Wednesday, March 3, 2010

The overly dramatic death of Hummer

  In the documentary Who Killed the Electric Car? we see auto companies pry prototype vehicles, literally, from drivers' loving fingers.

  We see the vehicles crushed, and not allowed to return to run free — pollution-free — on the landscape.

    We see General Motors sit on a lot of perfectly good electric cars, refusing to sell them to those who want them — $1.9 million worth of them.

    Contrast this with GM's desperate effort to have someone, anyone, preserve the Hummer brand, a car nobody wants.

   Yes, you see them. You can't not see them. They are the biggest pimple on the road.

    But last year, in the whole voracious auto universe, where the average family owns at least two cars, GM sold 9,000 Hummers, down from 27,000 the prior year.

    Considering what else has happened in the auto industry in the last year — dealers doing actual business, (you know, selling cars) one day and shuttered the next — you'd have thought GM would have euthanized that heaving mastodon long ago. What kind of a hint does it need?

     Was this all in a stubborn, Cheney-esqe way, GM's doggedness to press to the end that we can only do things the old way? The low mpg way? The bigger-is-always better way?

     Whatever the corporate illusion, it wasn't until last week, when Chinese heavy-equipment maker Sichuan Tegnzhong Heavy Industrial Machines pulled out of a deal to buy the division, that GM pronounced the Hummer dead.

   Supposedly, this deal fell through because Chinese regulators had trouble with the idea. More likely, this is because as much money as Sichuan Tegnzhong Heavy Industrial Machines might be making, why pour any down a chrome toilet? Who needs that kind of prestige?

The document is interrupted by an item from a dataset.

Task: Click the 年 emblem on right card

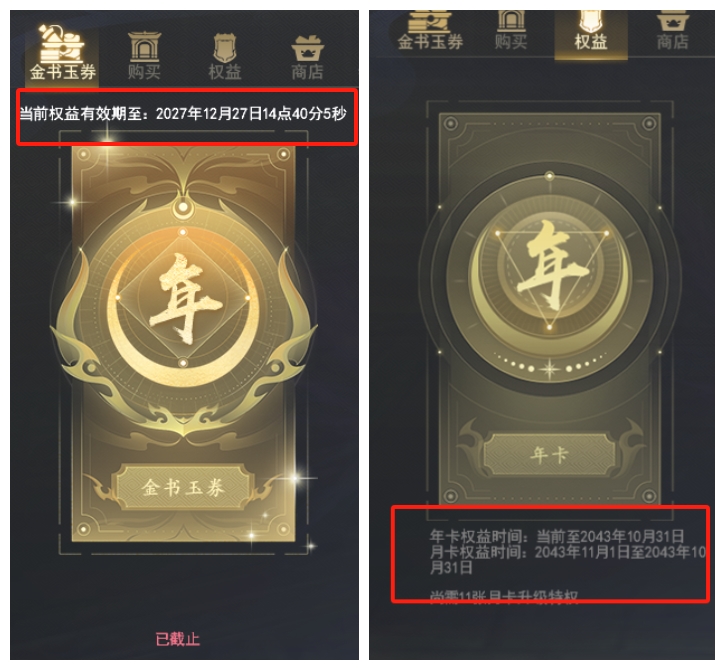Action: point(550,265)

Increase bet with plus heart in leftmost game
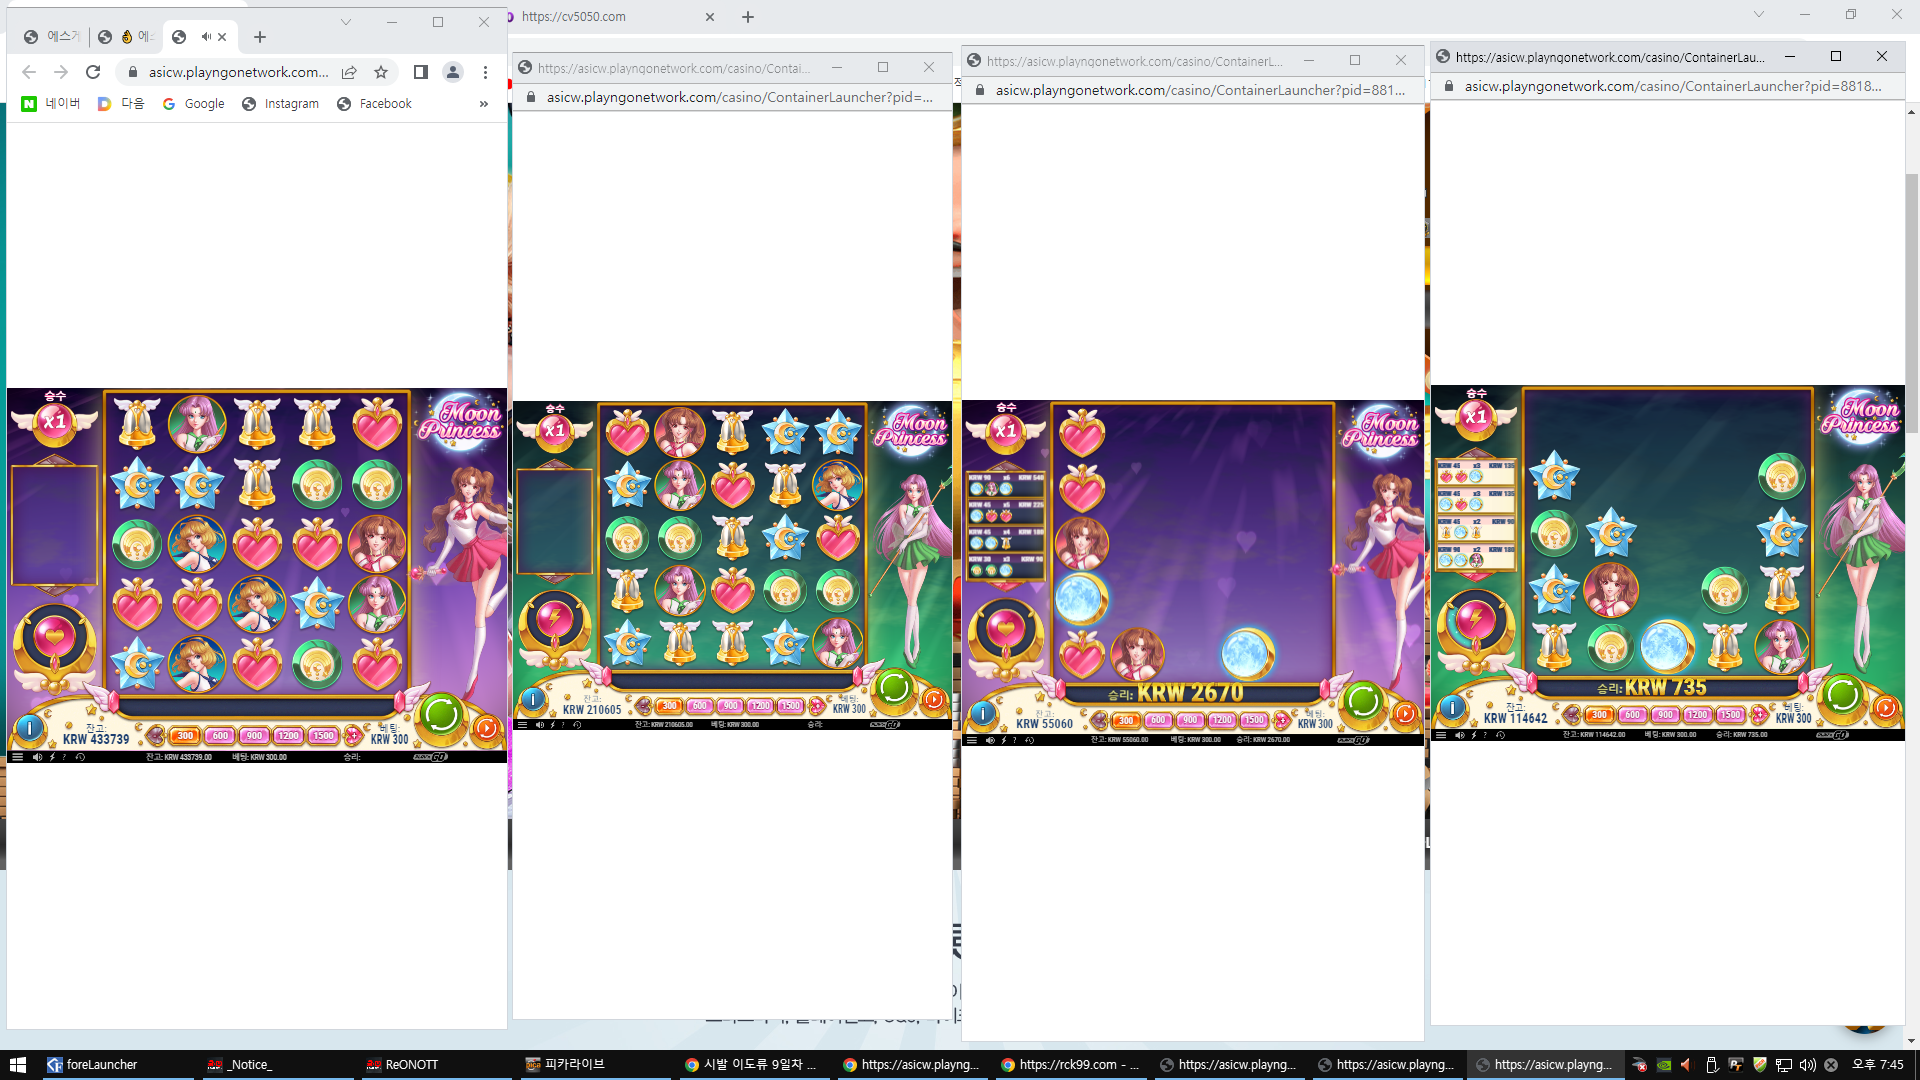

   Yes, quite a few Americans did at one odd point in our history. Curiously, it was at a time when Americans were being shipped off to a land where an increasingly precious commodity, oil, made the crushing of a crumbling military dictatorship worth their lives. Yes, we and they were told differently at the time. If, however, Saddam Hussein presided over soybean giant Paraguay, "shock and awe" would have been an "ah, shucks" matter for people signing up to fight, even if their commander later said it was about "freedom on the march" for Paraguayans.

     Some people attributed the rise of the GI-style Hummer as a response to surging military chic for a nation full of itself.  It wasn't about military chic; however, it did correspond with our military adventures. We invaded Paraguay — er, Iraq — because we could. No other national imperative was required. People bought Hummers for the same reason.

     Now, they can't.

     Of course, a market remains for vehicles with the capacity in back for racquetball, and road clearance equal to one-quarter of a mid-sized Patagonian peasant. No matter that at every fill-up the owner pays a month's rent owed by another American.

    I came up with a rationale for these off-road behemoths long ago, and it's a shame that Hummers won't be around to fill it. In the scorched-Earth, futuristic scenario, the owners would drive them across hill and dale, roads not required, until mankind ran out of petroleum. Then when the last drop of gas expired in their giant tanks, their vehicles would provide ample living space for a family of four.

    My son points to the ad for a Hummer that said that drivers would survive a direct asteroid hit. Then he points out that roadside bombs in a far-off land have unfortunately rendered that appeal moot.

    So, the new ad campaign:

    Hummer. Never had a good reason for it.